[Dataset entries]
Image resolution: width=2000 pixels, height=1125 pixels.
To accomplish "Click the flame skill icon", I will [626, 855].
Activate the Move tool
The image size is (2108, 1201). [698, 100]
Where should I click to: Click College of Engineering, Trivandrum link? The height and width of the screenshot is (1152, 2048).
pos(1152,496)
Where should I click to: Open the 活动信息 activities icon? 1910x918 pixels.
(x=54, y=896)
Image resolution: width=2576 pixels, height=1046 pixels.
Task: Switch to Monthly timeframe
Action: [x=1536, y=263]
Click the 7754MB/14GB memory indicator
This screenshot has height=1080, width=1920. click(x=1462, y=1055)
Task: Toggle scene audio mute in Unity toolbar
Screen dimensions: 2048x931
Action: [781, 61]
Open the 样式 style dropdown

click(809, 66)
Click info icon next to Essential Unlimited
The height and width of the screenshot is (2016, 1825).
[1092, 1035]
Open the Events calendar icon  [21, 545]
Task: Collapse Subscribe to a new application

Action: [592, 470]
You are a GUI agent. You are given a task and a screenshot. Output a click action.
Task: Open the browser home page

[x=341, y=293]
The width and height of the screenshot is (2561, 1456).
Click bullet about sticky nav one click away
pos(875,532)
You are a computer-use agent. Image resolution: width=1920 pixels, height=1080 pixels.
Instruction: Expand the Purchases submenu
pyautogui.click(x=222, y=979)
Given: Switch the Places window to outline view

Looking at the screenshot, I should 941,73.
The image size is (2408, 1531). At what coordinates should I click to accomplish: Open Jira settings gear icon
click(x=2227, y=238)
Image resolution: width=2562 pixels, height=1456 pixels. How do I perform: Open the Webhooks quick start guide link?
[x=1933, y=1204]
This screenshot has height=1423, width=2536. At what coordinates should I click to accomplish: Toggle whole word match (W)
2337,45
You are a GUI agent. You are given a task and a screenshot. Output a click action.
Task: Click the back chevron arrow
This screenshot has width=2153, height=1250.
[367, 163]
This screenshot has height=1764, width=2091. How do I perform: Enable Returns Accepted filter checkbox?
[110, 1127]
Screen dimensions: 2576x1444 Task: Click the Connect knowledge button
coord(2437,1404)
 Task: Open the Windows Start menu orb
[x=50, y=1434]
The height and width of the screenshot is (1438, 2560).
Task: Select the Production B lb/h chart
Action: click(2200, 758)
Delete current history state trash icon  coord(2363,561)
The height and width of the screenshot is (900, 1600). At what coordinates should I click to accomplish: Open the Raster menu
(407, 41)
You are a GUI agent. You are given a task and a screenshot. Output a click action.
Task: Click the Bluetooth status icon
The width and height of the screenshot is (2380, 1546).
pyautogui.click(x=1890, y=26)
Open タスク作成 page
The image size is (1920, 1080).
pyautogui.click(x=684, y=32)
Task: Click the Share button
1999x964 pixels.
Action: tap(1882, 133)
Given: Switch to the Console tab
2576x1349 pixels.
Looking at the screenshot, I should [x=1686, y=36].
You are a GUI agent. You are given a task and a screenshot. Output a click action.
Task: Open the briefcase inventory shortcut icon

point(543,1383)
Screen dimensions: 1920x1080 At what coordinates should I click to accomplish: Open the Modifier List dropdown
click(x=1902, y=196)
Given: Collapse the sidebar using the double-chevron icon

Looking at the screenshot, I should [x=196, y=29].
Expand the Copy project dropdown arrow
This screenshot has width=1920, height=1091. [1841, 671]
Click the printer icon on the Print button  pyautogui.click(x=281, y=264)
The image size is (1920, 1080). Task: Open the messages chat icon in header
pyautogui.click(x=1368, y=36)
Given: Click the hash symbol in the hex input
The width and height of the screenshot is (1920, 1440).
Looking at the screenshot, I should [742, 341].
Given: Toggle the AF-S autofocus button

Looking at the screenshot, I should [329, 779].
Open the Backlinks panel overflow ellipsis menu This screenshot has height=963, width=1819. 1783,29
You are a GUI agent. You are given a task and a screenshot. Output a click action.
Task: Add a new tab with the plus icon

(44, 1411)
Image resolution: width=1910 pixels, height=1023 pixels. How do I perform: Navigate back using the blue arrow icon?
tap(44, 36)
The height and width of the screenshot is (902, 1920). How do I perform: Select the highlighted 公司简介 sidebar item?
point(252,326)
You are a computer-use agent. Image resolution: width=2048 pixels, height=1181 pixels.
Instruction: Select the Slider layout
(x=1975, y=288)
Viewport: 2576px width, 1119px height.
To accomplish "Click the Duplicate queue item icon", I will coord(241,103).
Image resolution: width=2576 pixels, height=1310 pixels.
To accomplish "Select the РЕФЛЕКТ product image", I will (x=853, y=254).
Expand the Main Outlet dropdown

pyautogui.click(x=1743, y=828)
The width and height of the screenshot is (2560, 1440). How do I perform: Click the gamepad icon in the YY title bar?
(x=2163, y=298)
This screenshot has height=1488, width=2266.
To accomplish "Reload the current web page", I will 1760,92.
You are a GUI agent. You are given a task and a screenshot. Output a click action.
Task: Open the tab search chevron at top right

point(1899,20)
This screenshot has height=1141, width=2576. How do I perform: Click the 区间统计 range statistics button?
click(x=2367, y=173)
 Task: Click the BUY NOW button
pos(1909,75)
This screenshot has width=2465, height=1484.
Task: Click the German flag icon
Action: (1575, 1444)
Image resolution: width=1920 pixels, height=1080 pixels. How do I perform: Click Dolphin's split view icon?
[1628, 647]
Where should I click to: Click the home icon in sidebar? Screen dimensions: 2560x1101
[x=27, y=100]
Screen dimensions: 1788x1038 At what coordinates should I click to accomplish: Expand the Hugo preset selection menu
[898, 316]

TASK REQUIREMENTS
Report, for the data above, every line in which the string "computer" appears.

SOLUTION TO THIS PROBLEM
You are a computer-use agent. Image resolution: width=1920 pixels, height=1080 pixels.
You are a computer-use agent. Image resolution: width=2048 pixels, height=1181 pixels.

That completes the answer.